Conselho de Ética aprova cassação de Demóstenes por ligação com Cachoeira

Por unanimidade, colegiado sancionou relatório de Humberto Costa que apontou provas do envolvimento do senador com Cachoeira

EUGÊNIA LOPES, RICARDO BRITO/ BRASÍLIA , O Estado de S.Paulo

26 Junho 2012 | 03h02

Por unanimidade, o Conselho de Ética do Senado aprovou na noite de ontem o pedido de cassação do mandato do senador Demóstenes Torres (ex-DEM, sem partido-GO). Foram 15 votos favoráveis ao relatório do senador Humberto Costa (PT-PE), que aponta a existência de provas "robustas" e "manifestas" do envolvimento do senador com o esquema ilegal do contraventor Carlos Augusto Ramos, o Carlinhos Cachoeira.

O processo vai agora para a Comissão de Constituição e Justiça (CCJ) do Senado, onde serão analisados os aspectos jurídicos e constitucionais do pedido de perda do mandato do senador por falta de decoro parlamentar. A expectativa é que o julgamento de Demóstenes ocorra daqui a duas semanas no plenário do Senado. No Conselho de Ética o voto é aberto; no plenário a votação é secreta. Serão necessários os votos de 41 do total de 81 senadores para que Demóstenes tenha seu mandato cassado.

"Tornou-se notório o envolvimento do senador Demóstenes Torres com Carlinhos Cachoeira. O próprio representado (Demóstenes) o admitiu, não obstante tenha tentado, da tribuna, dourar a pílula perante seus pares", argumentou Costa, em seu parecer de 79 páginas. "O senador Demóstenes Torres teve um comportamento incompatível com o decoro parlamentar: percebeu vantagens indevidas, praticou irregularidades graves no desempenho do mandato."

Para o relator, Demóstenes não só infringiu a ética como também cometeu crimes, como advocacia administrativa e favorecimento pessoal.

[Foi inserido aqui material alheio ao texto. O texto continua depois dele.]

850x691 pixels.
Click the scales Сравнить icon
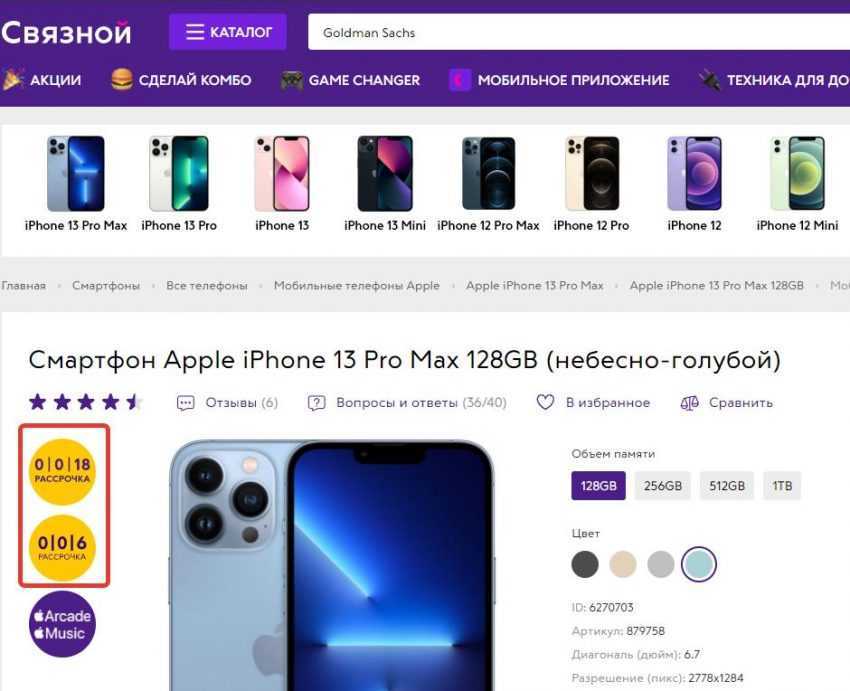689,403
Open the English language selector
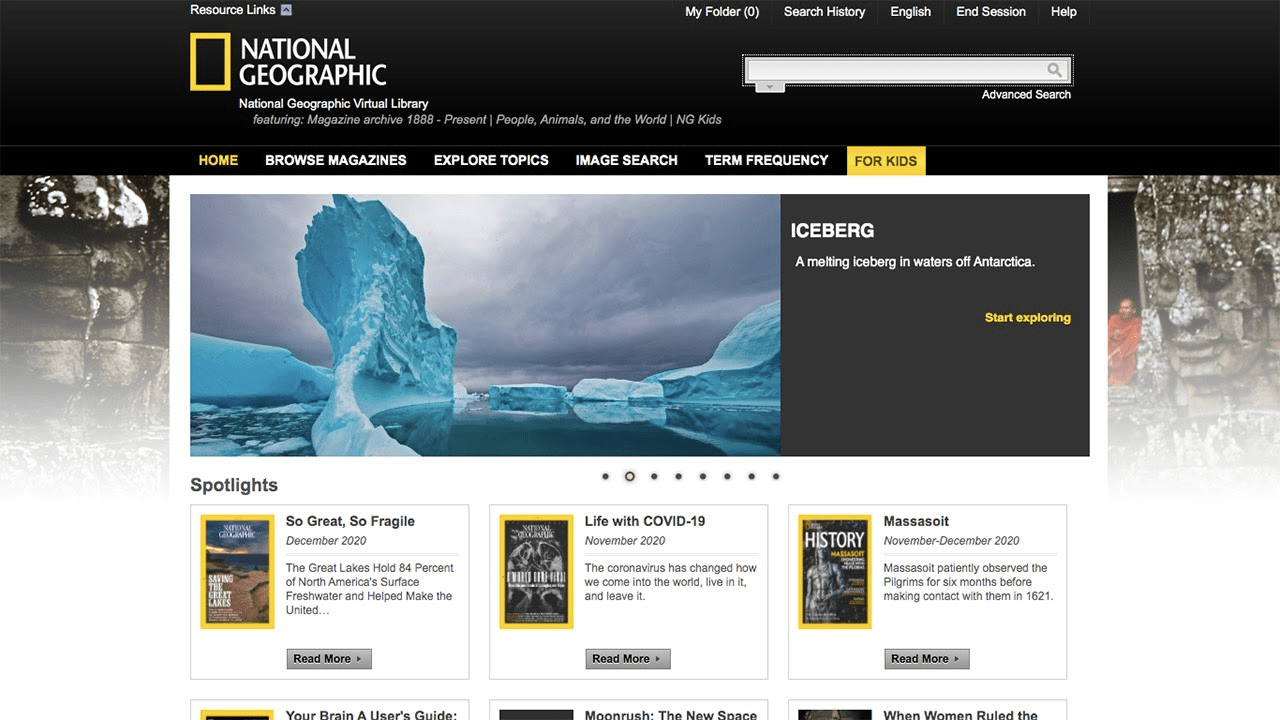1280x720 pixels. coord(910,12)
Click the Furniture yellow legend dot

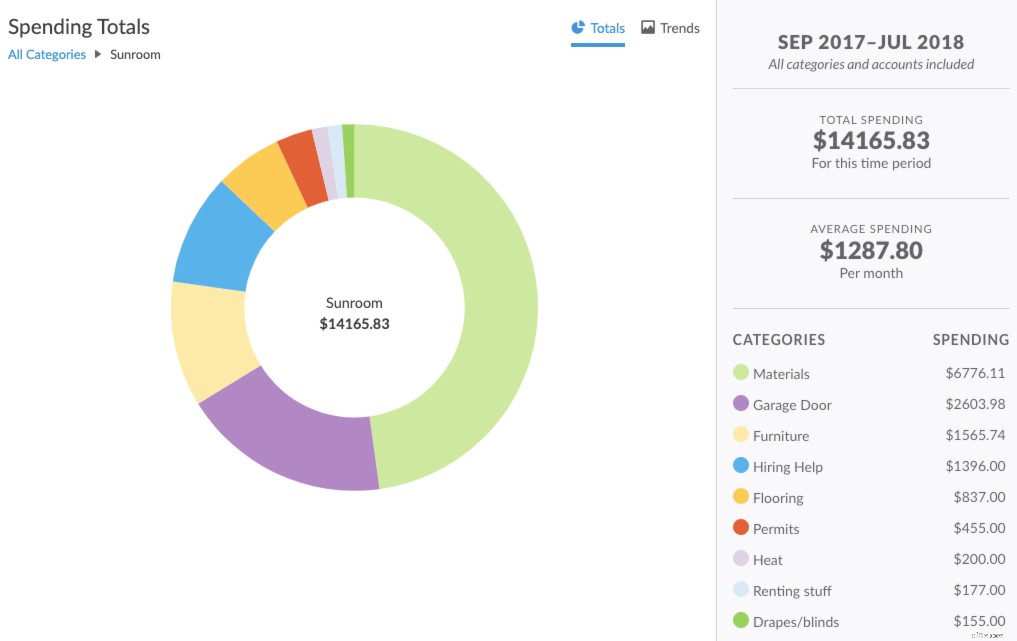pos(741,435)
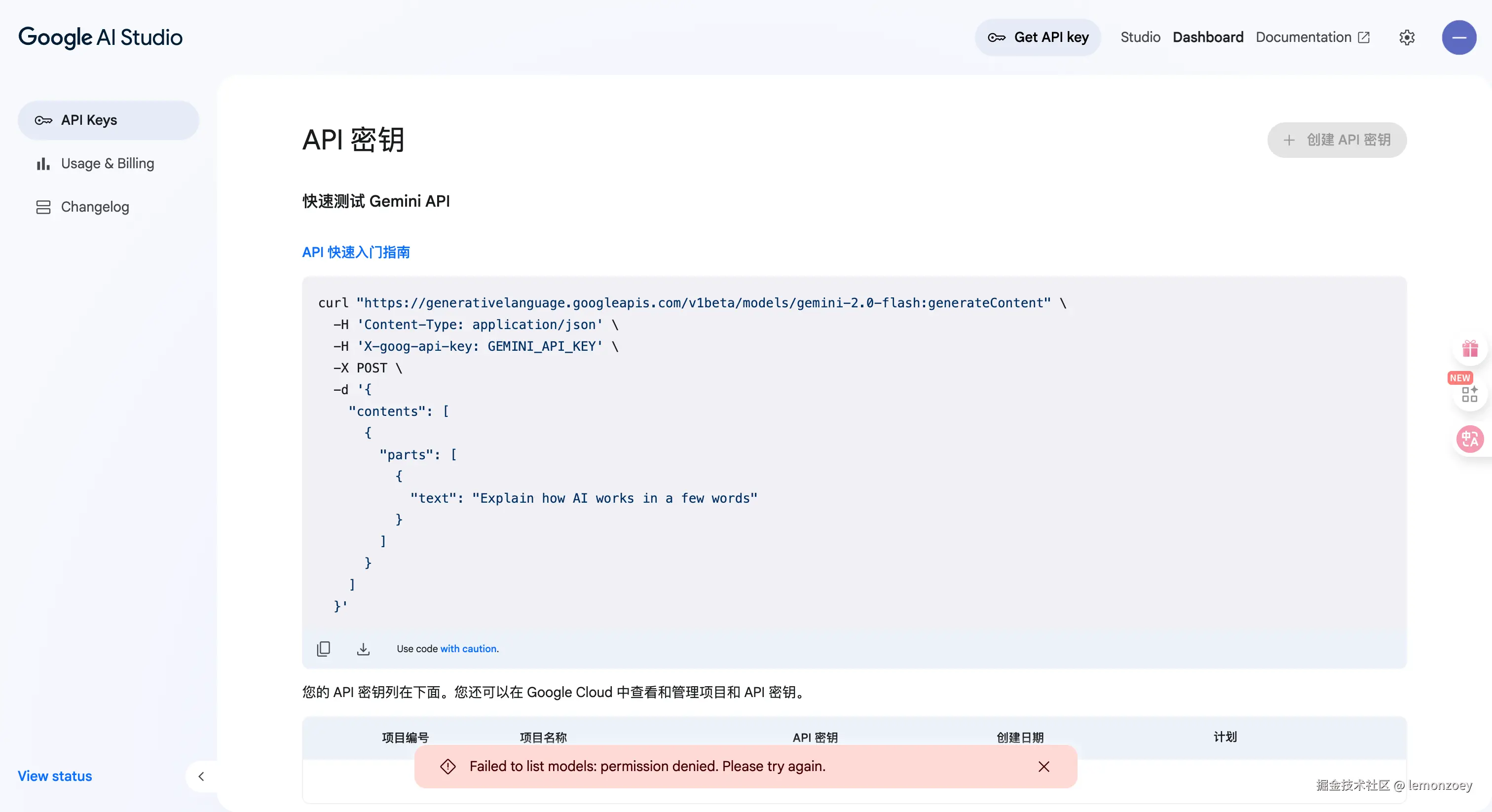Image resolution: width=1492 pixels, height=812 pixels.
Task: Click the Get API key button
Action: (x=1038, y=37)
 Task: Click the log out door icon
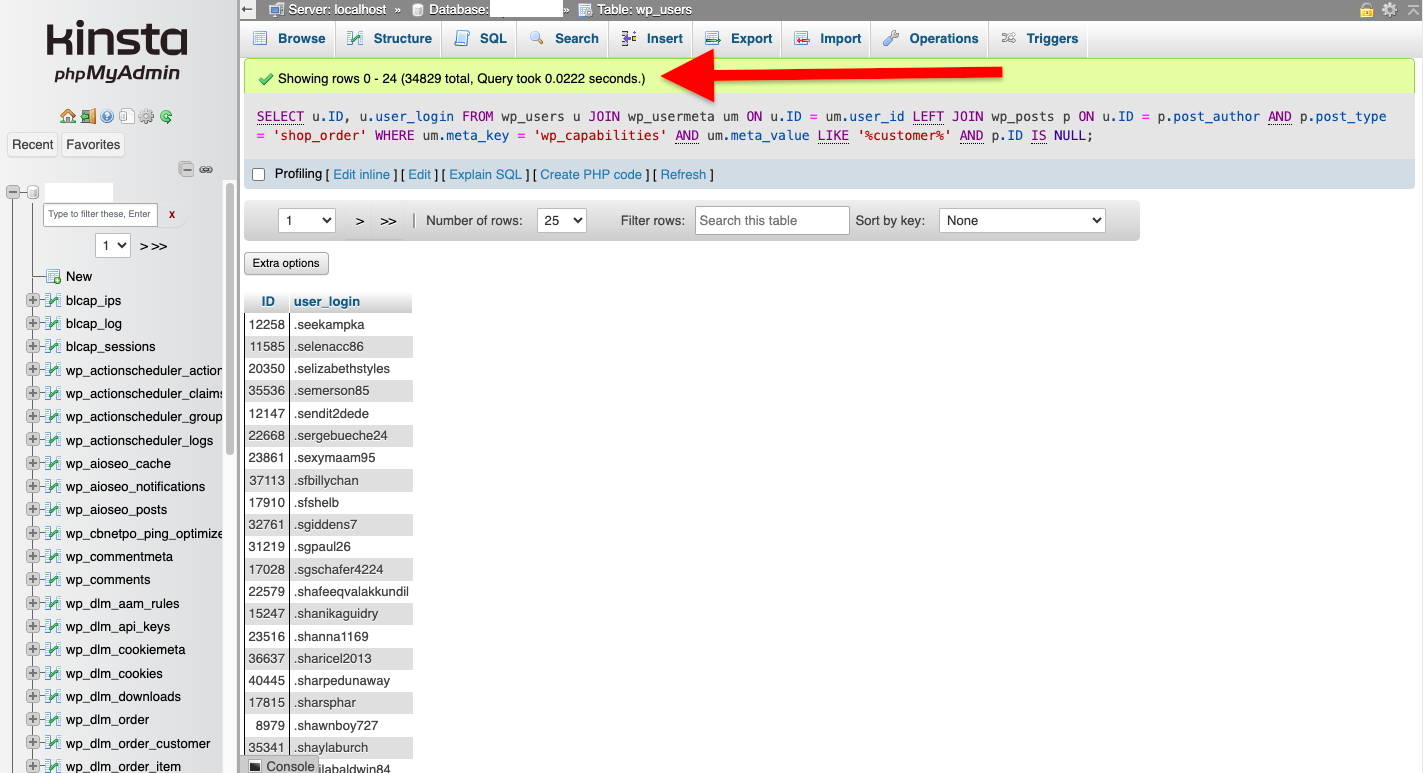(88, 116)
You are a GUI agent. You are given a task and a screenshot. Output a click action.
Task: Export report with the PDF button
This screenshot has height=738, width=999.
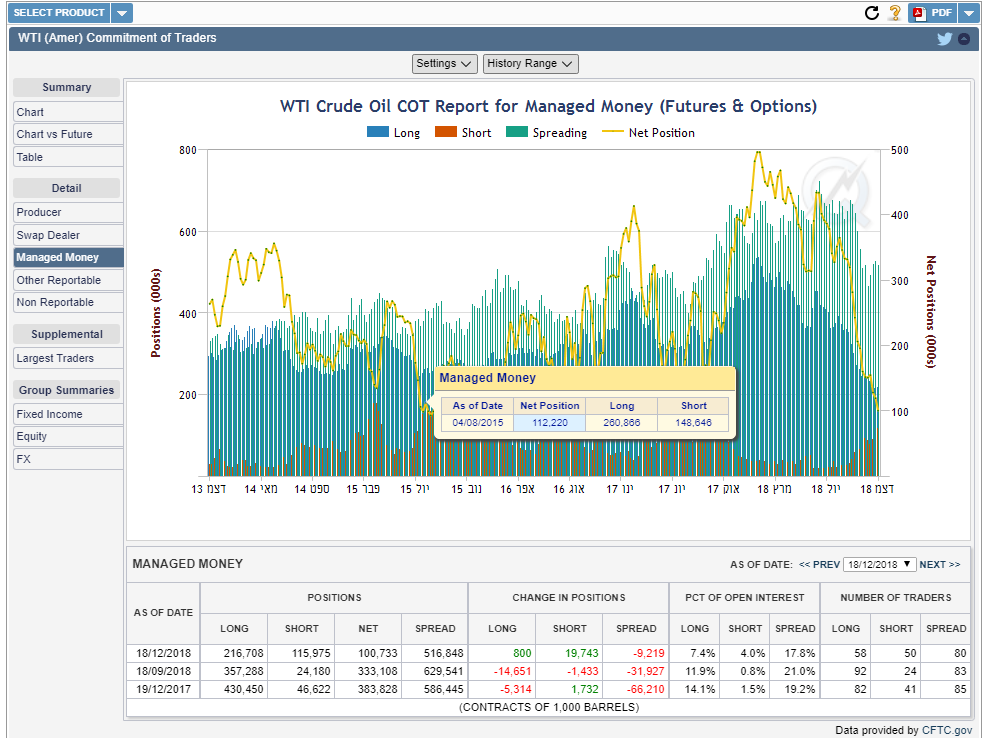click(x=933, y=13)
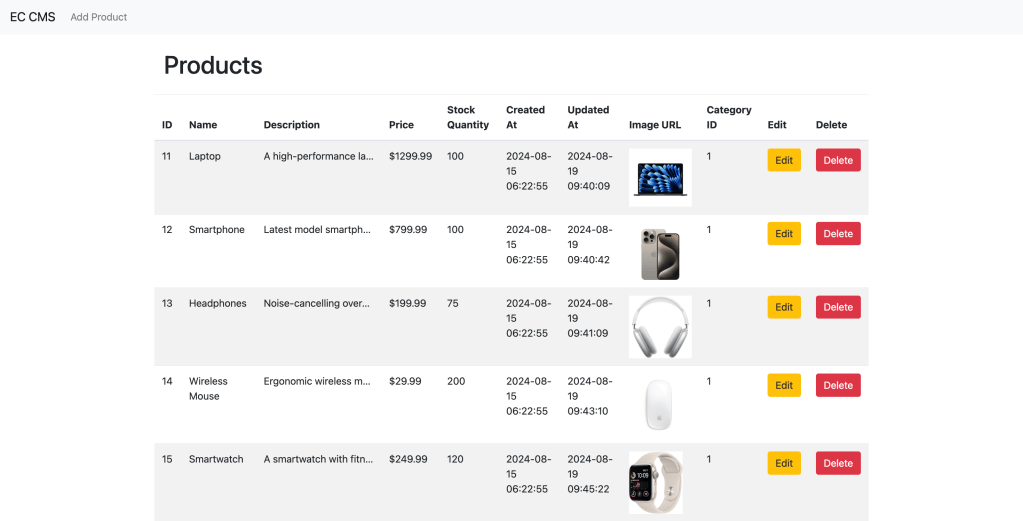Delete the Laptop product
1023x521 pixels.
(x=838, y=160)
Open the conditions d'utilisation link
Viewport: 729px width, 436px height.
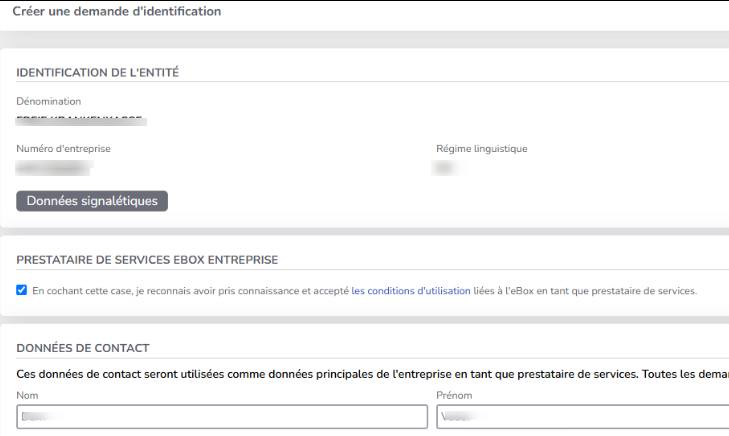pyautogui.click(x=410, y=291)
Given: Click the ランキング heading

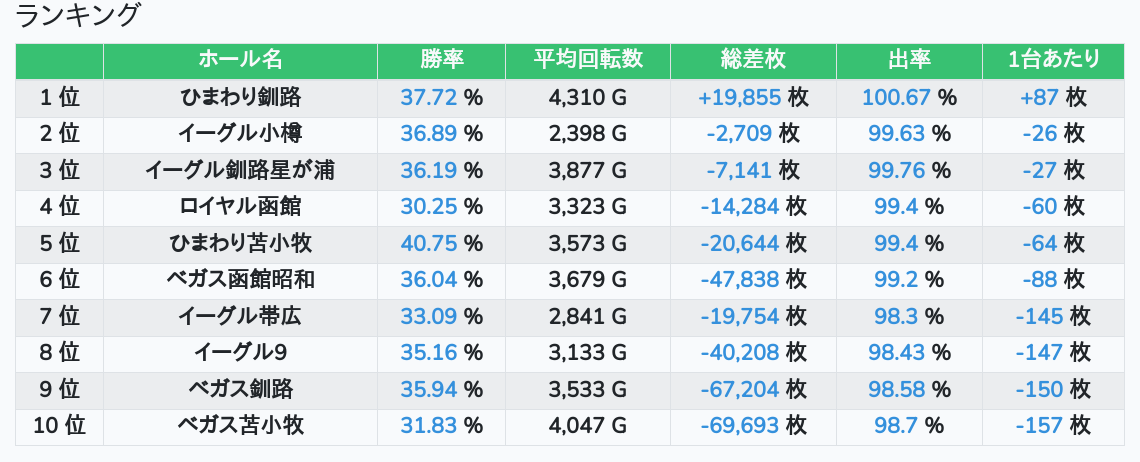Looking at the screenshot, I should [79, 16].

Costa disse que há várias provas de que o senador usou o seu mandato para "influenciar as diversas esferas do poder em favor dos negócios do contraventor". O relator afirmou ainda que Demóstenes agia como uma espécie de "despachante de luxo" de Cachoeira ao defender os interesses do contraventor na Agência Nacional de Vigilância Sanitária (Anvisa), no Ministério da Educação e na Receita Federal.

'Anjo da guarda'. No relatório cheio de citações de filósofos, poetas e juristas, Costa observou que Cachoeira atuou como um "verdadeiro anjo da guarda do senador". Segundo Costa, Cachoeira estava sempre trabalhando para proporcionar "comodidade, conforto" e "bem-estar" ao parlamentar: deu um rádio Nextel para Demóstenes se comunicar e comprou presentes que somaram R$ 170 mil. Pelo relatório, a relação entre Demóstenes e Cachoeira contempla também doações de "caixa 2" para campanhas eleitorais do senador.

Costa considerou ser "inacreditável" que Demóstenes não soubesse que Cachoeira era contraventor. Pelas contas do relator, o senador e o contraventor encontraram-se 40 vezes e se falaram pelo telefone Nextel 97 vezes. Costa lembrou que, desde o primeiro dia da posse de Demóstenes, o parlamentar notabilizou-se por "cobrar da boa conduta de seus pares e de autoridades públicas". Mas, ressaltando que não fazia essa referência "por sarcasmo", disse que o Senado é soberano e não pode deixar que ele fique "maculado pelo descuido de membros à missão confiada". "O Senado Federal não é um sarau de compadres", argumentou.

'Provas ilegais'. Ciente de que o Conselho votaria pela cassação do mandato de Demóstenes, o advogado Antonio Carlos de Almeida Castro, o Kakay, defendeu que o senador seja julgado pelo plenário da Casa. Kakay fez uma defesa calcada na ilegalidade das gravações feitas pela Polícia Federal, que apontaram envolvimento de Demóstenes com Cachoeira. Para ele, o senador não pode ter seu mandato cassado apenas por ter aceitado um celular tipo Nextel de Cachoeira. "Cassar um senador por um ato como esse é totalmente desproporcional", disse.